评分：计算各种性能指标

一个用于计算各种不同性能指标的函数。

> 从 mlxtend.evaluate 导入评分

概述

混淆矩阵

混淆矩阵（或错误矩阵）是总结分类器在二分类任务中表现的一种方式。这个方形矩阵由列和行组成，列出实例的数量作为绝对或相对的“实际类别”与“预测类别”比例。

设 $P$ 为类别 1 的标签，$N$ 为第二类的标签或在多类情况下所有不是类别 1 的类别的标签。

错误与准确性

预测错误（ERR）和准确性（ACC）都提供有关被错误分类的样本数量的一般信息。错误可以理解为所有错误预测的总和除以总预测数量，准确性则是将正确预测的总和除以总预测数量。

$$ERR = \frac{FP + FN}{FP + FN + TP + TN} = 1 - ACC$$

$$ACC = \frac{TP + TN}{FP + FN + TP + TN} = 1 - ERR$$

真阳性和假阳性率

真正例率 (TPR) 和 假正例率 (FPR) 是特别适用于类别不平衡问题的性能指标。在 垃圾邮件分类 中，例如，我们当然主要关心的是检测和过滤 垃圾邮件。然而，减少被错误分类为 垃圾邮件 的信息数量 (假正例) 也很重要：一个人错过了一条重要信息的情况被认为比一个人邮箱中出现几条 垃圾邮件 的情况“更糟”。与 假正例率 (FPR) 相对，真正例率 提供了有关正确识别的正例（或相关）样本在总正例池中的比例的有用信息。

$$FPR = \frac{FP}{N} = \frac{FP}{FP + TN}$$

$$TPR = \frac{TP}{P} = \frac{TP}{FN + TP}$$

精确率、召回率和F1-分数

精确度 (PRE) 和 召回率 (REC) 是在 信息技术 中更常用的指标，与 假阳性 和 真阳性率 相关。实际上，召回率 与 真阳性率 同义，有时也称为 敏感性。F$_1$-分数可以理解为 精确度 和 召回率 的结合。

$$PRE = \frac{真正例}{真正例 + 假正例}$$

$$REC = TPR = \frac{真正例}{正类} = \frac{真正例}{假负例 + 真正例}$$

$$F_1 = 2 \cdot \frac{PRE \cdot REC}{PRE + REC}$$

敏感性和特异性

灵敏度（SEN）与召回率和真阳性率同义，而特异度（SPC）与真阴性率同义——灵敏度衡量阳性的恢复率，而特异度相应地衡量阴性的恢复率。

$$SEN = TPR = REC = \frac{TP}{P} = \frac{TP}{FN + TP}$$

$$SPC = TNR =\frac{TN}{N} = \frac{TN}{FP + TN}$$

马修斯相关系数

Matthews correlation coefficient (MCC) was first formulated by Brian W. Matthews [3] in 1975 to assess the performance of protein secondary structure predictions. The MCC can be understood as a specific case of a linear correlation coefficient (Pearson's R) for a binary classification setting and is considered as especially useful in unbalanced class settings. The previous metrics take values in the range between 0 (worst) and 1 (best), whereas the MCC is bounded between the range 1 (perfect correlation between ground truth and predicted outcome) and -1 (inverse or negative correlation) -- a value of 0 denotes a random prediction.

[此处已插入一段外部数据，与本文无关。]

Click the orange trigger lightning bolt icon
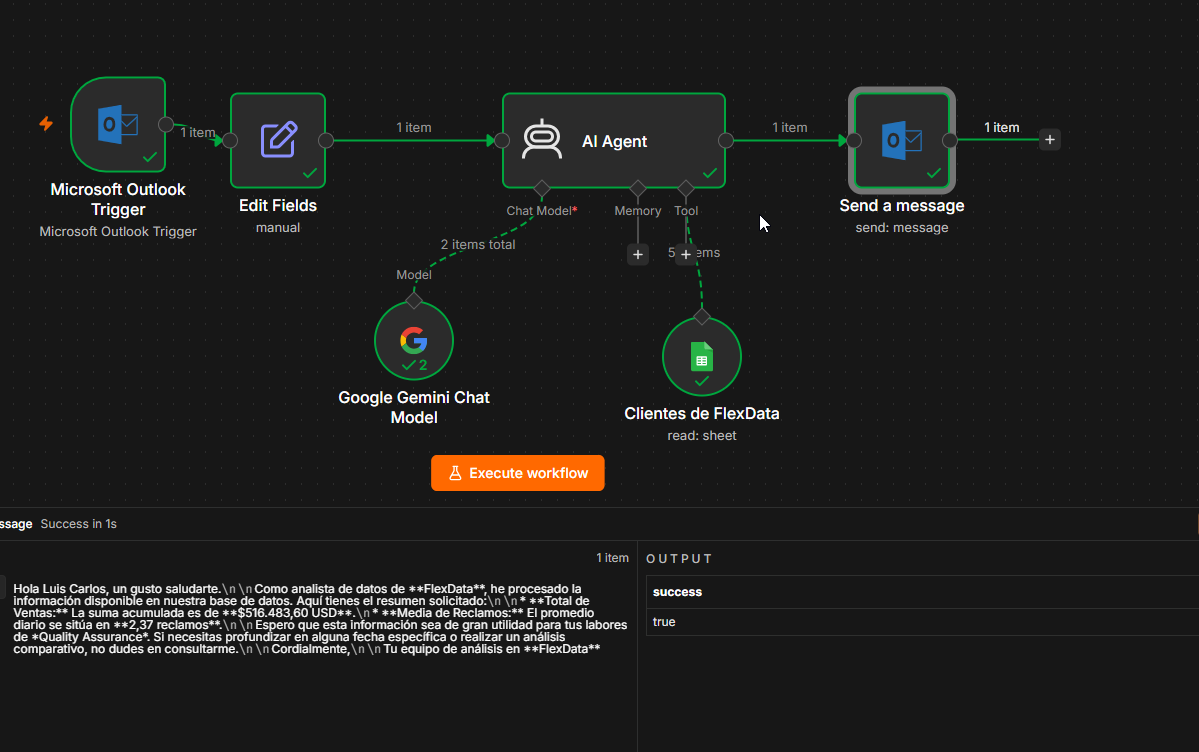This screenshot has height=752, width=1199. click(x=47, y=123)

$$MCC = \frac{ TP \times TN - FP \times FN } {\sqrt{ (TP + FP) ( TP + FN ) ( TN + FP ) ( TN + FN ) } }$$

每类平均准确率

“总体”准确率定义为所有样本中正确预测的数量（真正 TP 和真负 TN）：

$$ACC = \frac{TP + TN}{n}$$

在二分类设置中：

在多分类的情况下，我们可以将准确率的计算概括为所有真实预测（对角线）与所有样本 n 的比例。

$$ACC = \frac{T}{n}$$

考虑一个包含3个类别（C0, C1, C2）的多分类问题

假设我们的模型做出了以下预测：

我们计算准确率为：

$$ACC = \frac{3 + 50 + 18}{90} \approx 0.79$$

现在，为了计算每类的平均准确率，我们分别计算每个类别标签的二元准确率；即如果类别 1 是正类，则类别 0 和 2 都被视为负类。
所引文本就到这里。